▶ _What to produce_: Only the lines below from the one containing "Merton (71, 2222)" to the one containing "Fulham (10, 2346)" should be repeated, both included and unchanged.

▶ _Records provided_:

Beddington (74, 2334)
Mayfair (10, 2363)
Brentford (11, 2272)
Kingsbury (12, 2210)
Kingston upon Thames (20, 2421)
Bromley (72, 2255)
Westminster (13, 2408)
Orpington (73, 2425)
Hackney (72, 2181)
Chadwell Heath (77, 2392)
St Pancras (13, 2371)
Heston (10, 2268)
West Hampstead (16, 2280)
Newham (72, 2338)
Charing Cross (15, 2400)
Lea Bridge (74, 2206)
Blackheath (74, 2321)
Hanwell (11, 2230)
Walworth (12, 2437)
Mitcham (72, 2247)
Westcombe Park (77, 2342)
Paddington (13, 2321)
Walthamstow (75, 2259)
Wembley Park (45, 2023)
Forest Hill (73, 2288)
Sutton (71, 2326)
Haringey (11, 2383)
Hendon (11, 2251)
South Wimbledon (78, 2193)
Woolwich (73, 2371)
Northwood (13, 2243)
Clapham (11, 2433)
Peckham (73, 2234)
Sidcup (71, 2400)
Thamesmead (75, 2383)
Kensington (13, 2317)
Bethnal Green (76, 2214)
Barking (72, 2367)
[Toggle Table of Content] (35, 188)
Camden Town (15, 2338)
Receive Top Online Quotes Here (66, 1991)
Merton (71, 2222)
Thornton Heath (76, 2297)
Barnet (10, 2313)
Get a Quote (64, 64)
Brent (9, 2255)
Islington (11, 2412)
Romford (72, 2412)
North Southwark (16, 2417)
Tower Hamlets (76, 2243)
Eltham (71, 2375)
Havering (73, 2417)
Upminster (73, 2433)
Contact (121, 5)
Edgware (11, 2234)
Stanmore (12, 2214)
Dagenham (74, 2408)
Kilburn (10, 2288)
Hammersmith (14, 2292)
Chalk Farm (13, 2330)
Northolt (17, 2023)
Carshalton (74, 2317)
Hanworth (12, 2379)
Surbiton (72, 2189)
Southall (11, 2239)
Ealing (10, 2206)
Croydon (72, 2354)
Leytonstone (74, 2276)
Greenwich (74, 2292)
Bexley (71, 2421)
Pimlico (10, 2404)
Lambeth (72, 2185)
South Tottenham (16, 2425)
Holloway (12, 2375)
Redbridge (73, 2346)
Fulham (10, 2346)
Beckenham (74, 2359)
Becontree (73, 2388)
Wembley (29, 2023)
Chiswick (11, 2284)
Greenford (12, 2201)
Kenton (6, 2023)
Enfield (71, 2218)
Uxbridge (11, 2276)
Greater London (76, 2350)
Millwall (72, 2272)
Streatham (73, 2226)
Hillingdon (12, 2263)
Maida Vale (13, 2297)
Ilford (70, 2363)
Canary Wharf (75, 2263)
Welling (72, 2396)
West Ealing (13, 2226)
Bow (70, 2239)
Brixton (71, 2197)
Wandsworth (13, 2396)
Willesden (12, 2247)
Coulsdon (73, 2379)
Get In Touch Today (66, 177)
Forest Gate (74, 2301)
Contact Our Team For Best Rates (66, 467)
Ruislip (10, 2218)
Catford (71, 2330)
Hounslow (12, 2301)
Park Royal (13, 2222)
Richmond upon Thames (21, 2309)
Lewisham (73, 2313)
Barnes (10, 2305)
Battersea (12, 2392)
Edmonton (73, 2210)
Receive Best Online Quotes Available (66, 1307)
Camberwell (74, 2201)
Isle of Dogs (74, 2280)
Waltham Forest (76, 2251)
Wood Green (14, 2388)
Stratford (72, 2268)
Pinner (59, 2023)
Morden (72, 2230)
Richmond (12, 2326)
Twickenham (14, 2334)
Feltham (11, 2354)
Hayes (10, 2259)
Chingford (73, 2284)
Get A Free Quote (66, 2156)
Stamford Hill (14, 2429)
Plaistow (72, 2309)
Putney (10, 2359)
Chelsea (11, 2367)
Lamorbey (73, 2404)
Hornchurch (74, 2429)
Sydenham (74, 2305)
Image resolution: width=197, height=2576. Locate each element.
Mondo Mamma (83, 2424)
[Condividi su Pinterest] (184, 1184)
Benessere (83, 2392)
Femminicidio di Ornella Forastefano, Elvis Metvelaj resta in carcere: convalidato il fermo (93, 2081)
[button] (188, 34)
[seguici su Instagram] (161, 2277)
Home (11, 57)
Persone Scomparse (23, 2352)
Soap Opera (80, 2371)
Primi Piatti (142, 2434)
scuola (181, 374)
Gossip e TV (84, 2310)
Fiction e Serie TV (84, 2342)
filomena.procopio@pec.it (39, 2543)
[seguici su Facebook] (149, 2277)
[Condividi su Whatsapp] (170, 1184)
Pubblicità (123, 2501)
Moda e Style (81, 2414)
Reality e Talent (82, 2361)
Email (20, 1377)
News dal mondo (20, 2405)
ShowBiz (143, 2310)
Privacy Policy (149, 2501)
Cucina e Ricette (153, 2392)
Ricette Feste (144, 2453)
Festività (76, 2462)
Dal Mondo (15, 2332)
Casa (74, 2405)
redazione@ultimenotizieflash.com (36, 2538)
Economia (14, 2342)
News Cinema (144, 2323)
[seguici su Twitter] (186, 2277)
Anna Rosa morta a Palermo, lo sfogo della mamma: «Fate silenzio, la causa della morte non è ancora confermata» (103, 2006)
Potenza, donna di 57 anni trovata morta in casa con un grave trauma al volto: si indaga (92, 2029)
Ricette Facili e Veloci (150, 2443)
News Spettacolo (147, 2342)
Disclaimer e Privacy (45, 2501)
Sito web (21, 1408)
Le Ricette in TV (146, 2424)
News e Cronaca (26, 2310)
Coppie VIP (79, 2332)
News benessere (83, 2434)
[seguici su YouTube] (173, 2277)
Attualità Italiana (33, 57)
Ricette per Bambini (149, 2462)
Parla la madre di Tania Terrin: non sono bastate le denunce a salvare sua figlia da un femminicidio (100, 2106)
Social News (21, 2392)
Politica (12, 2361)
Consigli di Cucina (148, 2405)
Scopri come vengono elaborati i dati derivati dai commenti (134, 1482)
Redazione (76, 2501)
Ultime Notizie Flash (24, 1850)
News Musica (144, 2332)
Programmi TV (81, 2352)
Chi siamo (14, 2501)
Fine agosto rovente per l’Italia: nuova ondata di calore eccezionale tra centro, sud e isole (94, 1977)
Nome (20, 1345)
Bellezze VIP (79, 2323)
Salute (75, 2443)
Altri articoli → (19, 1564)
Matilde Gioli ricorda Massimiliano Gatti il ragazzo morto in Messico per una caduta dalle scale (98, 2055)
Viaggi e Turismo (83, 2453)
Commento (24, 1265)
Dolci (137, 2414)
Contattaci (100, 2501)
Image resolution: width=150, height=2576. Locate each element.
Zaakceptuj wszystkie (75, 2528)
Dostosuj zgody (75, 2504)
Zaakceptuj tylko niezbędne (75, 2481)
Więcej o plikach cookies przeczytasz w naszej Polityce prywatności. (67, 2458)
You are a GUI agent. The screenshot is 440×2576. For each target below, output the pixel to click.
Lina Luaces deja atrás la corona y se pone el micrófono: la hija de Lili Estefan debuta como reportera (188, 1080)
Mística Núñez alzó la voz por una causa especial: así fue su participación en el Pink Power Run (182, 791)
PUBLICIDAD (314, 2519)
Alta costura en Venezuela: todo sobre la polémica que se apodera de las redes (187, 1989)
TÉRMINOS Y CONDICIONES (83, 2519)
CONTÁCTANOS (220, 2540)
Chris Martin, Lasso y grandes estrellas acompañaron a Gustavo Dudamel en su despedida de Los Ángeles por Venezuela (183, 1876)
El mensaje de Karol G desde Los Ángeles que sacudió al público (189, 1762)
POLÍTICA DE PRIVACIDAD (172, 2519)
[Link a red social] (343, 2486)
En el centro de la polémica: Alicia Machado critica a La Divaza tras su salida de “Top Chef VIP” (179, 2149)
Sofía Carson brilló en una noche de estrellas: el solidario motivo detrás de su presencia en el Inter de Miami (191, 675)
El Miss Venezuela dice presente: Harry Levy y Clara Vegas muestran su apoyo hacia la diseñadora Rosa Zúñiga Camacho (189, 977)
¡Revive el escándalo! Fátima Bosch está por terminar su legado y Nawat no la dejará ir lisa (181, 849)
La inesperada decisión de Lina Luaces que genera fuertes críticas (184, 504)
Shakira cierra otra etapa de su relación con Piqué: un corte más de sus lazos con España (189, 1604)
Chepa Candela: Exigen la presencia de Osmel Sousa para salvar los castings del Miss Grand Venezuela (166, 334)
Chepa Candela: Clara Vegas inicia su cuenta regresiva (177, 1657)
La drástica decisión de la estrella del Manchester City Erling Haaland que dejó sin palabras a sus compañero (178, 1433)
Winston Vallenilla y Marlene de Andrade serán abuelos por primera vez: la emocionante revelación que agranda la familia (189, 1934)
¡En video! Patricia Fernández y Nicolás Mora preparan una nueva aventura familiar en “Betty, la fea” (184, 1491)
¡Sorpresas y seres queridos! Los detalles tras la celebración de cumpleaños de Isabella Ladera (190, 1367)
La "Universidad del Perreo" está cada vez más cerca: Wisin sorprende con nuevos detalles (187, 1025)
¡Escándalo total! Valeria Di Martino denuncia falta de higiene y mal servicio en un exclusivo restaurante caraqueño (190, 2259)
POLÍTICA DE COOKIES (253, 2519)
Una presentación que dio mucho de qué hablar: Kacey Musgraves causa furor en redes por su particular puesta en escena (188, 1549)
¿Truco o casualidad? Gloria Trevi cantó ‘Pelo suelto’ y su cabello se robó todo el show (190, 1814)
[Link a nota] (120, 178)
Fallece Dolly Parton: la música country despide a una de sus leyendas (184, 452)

▶ _Result_:
Merton (71, 2222)
Thornton Heath (76, 2297)
Barnet (10, 2313)
Get a Quote (64, 64)
Brent (9, 2255)
Islington (11, 2412)
Romford (72, 2412)
North Southwark (16, 2417)
Tower Hamlets (76, 2243)
Eltham (71, 2375)
Havering (73, 2417)
Upminster (73, 2433)
Contact (121, 5)
Edgware (11, 2234)
Stanmore (12, 2214)
Dagenham (74, 2408)
Kilburn (10, 2288)
Hammersmith (14, 2292)
Chalk Farm (13, 2330)
Northolt (17, 2023)
Carshalton (74, 2317)
Hanworth (12, 2379)
Surbiton (72, 2189)
Southall (11, 2239)
Ealing (10, 2206)
Croydon (72, 2354)
Leytonstone (74, 2276)
Greenwich (74, 2292)
Bexley (71, 2421)
Pimlico (10, 2404)
Lambeth (72, 2185)
South Tottenham (16, 2425)
Holloway (12, 2375)
Redbridge (73, 2346)
Fulham (10, 2346)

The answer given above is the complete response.